---------- Data to examine ----------

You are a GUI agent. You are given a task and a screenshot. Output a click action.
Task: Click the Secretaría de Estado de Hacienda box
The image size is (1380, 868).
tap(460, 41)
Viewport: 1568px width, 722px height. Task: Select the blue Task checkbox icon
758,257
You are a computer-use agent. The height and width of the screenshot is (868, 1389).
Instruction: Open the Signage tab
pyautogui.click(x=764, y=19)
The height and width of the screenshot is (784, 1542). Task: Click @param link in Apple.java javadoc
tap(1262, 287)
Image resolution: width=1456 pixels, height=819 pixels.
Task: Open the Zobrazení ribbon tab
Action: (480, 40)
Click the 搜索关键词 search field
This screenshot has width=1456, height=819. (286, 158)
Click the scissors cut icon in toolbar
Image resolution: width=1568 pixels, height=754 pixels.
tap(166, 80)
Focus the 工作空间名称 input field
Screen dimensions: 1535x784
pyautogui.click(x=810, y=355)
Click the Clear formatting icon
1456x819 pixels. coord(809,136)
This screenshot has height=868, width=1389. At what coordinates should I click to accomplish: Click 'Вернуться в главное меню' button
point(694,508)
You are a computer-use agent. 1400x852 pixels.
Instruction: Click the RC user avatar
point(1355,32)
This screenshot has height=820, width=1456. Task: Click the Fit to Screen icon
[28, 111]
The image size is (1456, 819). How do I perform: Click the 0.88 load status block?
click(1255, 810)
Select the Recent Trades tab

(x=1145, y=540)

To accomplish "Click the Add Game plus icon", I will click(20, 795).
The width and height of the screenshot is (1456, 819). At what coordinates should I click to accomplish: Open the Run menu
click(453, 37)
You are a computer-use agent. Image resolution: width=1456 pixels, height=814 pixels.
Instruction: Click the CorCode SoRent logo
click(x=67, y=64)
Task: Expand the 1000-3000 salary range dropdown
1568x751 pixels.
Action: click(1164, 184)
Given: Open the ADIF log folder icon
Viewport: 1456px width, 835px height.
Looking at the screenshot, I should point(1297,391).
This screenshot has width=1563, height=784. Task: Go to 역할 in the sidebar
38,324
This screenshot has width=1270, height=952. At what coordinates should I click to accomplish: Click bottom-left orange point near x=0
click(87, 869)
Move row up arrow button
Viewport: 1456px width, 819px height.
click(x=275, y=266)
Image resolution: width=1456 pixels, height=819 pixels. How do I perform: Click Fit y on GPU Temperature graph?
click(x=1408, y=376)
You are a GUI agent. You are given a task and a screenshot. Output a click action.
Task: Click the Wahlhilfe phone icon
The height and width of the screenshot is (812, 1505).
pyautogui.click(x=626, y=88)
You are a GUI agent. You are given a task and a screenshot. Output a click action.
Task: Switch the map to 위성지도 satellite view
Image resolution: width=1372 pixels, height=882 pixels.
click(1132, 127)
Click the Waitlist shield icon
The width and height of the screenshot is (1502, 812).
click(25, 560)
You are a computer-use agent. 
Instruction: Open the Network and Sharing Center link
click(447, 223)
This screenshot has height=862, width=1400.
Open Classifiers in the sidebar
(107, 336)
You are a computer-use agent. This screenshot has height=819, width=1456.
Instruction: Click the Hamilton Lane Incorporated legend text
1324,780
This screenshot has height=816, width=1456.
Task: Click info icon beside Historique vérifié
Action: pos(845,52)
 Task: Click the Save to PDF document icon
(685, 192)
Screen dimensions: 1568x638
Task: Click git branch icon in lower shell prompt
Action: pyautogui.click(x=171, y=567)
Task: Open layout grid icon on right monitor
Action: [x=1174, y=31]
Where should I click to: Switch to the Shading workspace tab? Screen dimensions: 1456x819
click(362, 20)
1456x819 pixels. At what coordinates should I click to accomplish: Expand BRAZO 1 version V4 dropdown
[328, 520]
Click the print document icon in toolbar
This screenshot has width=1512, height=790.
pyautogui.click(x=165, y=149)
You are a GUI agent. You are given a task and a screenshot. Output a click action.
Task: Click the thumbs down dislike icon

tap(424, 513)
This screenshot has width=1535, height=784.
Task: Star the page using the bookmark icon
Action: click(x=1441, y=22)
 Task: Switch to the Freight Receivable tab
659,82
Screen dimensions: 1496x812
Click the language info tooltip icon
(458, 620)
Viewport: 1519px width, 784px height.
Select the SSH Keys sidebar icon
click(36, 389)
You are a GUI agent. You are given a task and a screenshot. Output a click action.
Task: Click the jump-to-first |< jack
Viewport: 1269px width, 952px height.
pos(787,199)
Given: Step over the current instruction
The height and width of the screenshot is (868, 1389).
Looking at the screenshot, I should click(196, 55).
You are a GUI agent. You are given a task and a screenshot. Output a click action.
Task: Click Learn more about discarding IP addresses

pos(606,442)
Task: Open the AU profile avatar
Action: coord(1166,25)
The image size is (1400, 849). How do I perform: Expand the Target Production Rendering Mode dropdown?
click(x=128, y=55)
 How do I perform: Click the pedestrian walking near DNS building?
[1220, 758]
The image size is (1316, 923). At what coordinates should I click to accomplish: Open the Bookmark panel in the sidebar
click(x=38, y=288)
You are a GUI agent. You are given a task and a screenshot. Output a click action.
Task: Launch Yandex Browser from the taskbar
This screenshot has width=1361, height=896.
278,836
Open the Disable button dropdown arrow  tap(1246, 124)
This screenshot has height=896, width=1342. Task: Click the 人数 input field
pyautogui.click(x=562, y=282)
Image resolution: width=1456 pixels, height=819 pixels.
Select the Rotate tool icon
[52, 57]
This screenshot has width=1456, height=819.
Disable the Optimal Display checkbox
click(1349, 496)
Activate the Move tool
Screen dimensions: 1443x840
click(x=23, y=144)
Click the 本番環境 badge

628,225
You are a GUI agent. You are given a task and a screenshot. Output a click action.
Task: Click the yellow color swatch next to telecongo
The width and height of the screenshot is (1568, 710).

----------

### Exercise aim
Please reproduce the records above in their entirety, exactly as given.

### Task response
You are a GUI agent. You are given a task and a screenshot. Output a click action.
Task: Click the Secretaría de Estado de Hacienda box
The image size is (1380, 868).
tap(460, 41)
Viewport: 1568px width, 722px height. Task: Select the blue Task checkbox icon
758,257
You are a computer-use agent. The height and width of the screenshot is (868, 1389).
Instruction: Open the Signage tab
pyautogui.click(x=764, y=19)
The height and width of the screenshot is (784, 1542). Task: Click @param link in Apple.java javadoc
tap(1262, 287)
Image resolution: width=1456 pixels, height=819 pixels.
Task: Open the Zobrazení ribbon tab
Action: (480, 40)
Click the 搜索关键词 search field
This screenshot has width=1456, height=819. (286, 158)
Click the scissors cut icon in toolbar
Image resolution: width=1568 pixels, height=754 pixels.
tap(166, 80)
Focus the 工作空间名称 input field
Screen dimensions: 1535x784
pyautogui.click(x=810, y=355)
Click the Clear formatting icon
1456x819 pixels. coord(809,136)
This screenshot has height=868, width=1389. At what coordinates should I click to accomplish: Click 'Вернуться в главное меню' button
point(694,508)
You are a computer-use agent. 1400x852 pixels.
Instruction: Click the RC user avatar
point(1355,32)
This screenshot has height=820, width=1456. Task: Click the Fit to Screen icon
[28, 111]
The image size is (1456, 819). How do I perform: Click the 0.88 load status block?
click(1255, 810)
Select the Recent Trades tab

(x=1145, y=540)

To accomplish "Click the Add Game plus icon", I will click(20, 795).
The width and height of the screenshot is (1456, 819). At what coordinates should I click to accomplish: Open the Run menu
click(453, 37)
You are a computer-use agent. Image resolution: width=1456 pixels, height=814 pixels.
Instruction: Click the CorCode SoRent logo
click(x=67, y=64)
Task: Expand the 1000-3000 salary range dropdown
1568x751 pixels.
Action: click(1164, 184)
Given: Open the ADIF log folder icon
Viewport: 1456px width, 835px height.
Looking at the screenshot, I should point(1297,391).
This screenshot has width=1563, height=784. Task: Go to 역할 in the sidebar
38,324
This screenshot has width=1270, height=952. At what coordinates should I click to accomplish: Click bottom-left orange point near x=0
click(87, 869)
Move row up arrow button
Viewport: 1456px width, 819px height.
click(x=275, y=266)
Image resolution: width=1456 pixels, height=819 pixels. How do I perform: Click Fit y on GPU Temperature graph?
click(x=1408, y=376)
You are a GUI agent. You are given a task and a screenshot. Output a click action.
Task: Click the Wahlhilfe phone icon
The height and width of the screenshot is (812, 1505).
pyautogui.click(x=626, y=88)
You are a GUI agent. You are given a task and a screenshot. Output a click action.
Task: Switch the map to 위성지도 satellite view
Image resolution: width=1372 pixels, height=882 pixels.
click(1132, 127)
Click the Waitlist shield icon
The width and height of the screenshot is (1502, 812).
click(25, 560)
You are a computer-use agent. 
Instruction: Open the Network and Sharing Center link
click(447, 223)
This screenshot has height=862, width=1400.
Open Classifiers in the sidebar
(107, 336)
You are a computer-use agent. This screenshot has height=819, width=1456.
Instruction: Click the Hamilton Lane Incorporated legend text
1324,780
This screenshot has height=816, width=1456.
Task: Click info icon beside Historique vérifié
Action: pos(845,52)
 Task: Click the Save to PDF document icon
(685, 192)
Screen dimensions: 1568x638
Task: Click git branch icon in lower shell prompt
Action: pyautogui.click(x=171, y=567)
Task: Open layout grid icon on right monitor
Action: [x=1174, y=31]
Where should I click to: Switch to the Shading workspace tab? Screen dimensions: 1456x819
click(362, 20)
1456x819 pixels. At what coordinates should I click to accomplish: Expand BRAZO 1 version V4 dropdown
[328, 520]
Click the print document icon in toolbar
This screenshot has width=1512, height=790.
pyautogui.click(x=165, y=149)
You are a GUI agent. You are given a task and a screenshot. Output a click action.
Task: Click the thumbs down dislike icon

tap(424, 513)
This screenshot has width=1535, height=784.
Task: Star the page using the bookmark icon
Action: click(x=1441, y=22)
 Task: Switch to the Freight Receivable tab
659,82
Screen dimensions: 1496x812
Click the language info tooltip icon
(458, 620)
Viewport: 1519px width, 784px height.
Select the SSH Keys sidebar icon
click(36, 389)
You are a GUI agent. You are given a task and a screenshot. Output a click action.
Task: Click the jump-to-first |< jack
Viewport: 1269px width, 952px height.
pos(787,199)
Given: Step over the current instruction
The height and width of the screenshot is (868, 1389).
Looking at the screenshot, I should click(196, 55).
You are a GUI agent. You are given a task and a screenshot. Output a click action.
Task: Click Learn more about discarding IP addresses

pos(606,442)
Task: Open the AU profile avatar
Action: coord(1166,25)
The image size is (1400, 849). How do I perform: Expand the Target Production Rendering Mode dropdown?
click(x=128, y=55)
 How do I perform: Click the pedestrian walking near DNS building?
[1220, 758]
The image size is (1316, 923). At what coordinates should I click to accomplish: Open the Bookmark panel in the sidebar
click(x=38, y=288)
You are a GUI agent. You are given a task and a screenshot. Output a click action.
Task: Launch Yandex Browser from the taskbar
This screenshot has width=1361, height=896.
278,836
Open the Disable button dropdown arrow  tap(1246, 124)
This screenshot has height=896, width=1342. Task: Click the 人数 input field
pyautogui.click(x=562, y=282)
Image resolution: width=1456 pixels, height=819 pixels.
Select the Rotate tool icon
[52, 57]
This screenshot has width=1456, height=819.
Disable the Optimal Display checkbox
click(1349, 496)
Activate the Move tool
Screen dimensions: 1443x840
click(x=23, y=144)
Click the 本番環境 badge

628,225
You are a GUI agent. You are given a task and a screenshot. Output a click action.
Task: Click the yellow color swatch next to telecongo
The width and height of the screenshot is (1568, 710).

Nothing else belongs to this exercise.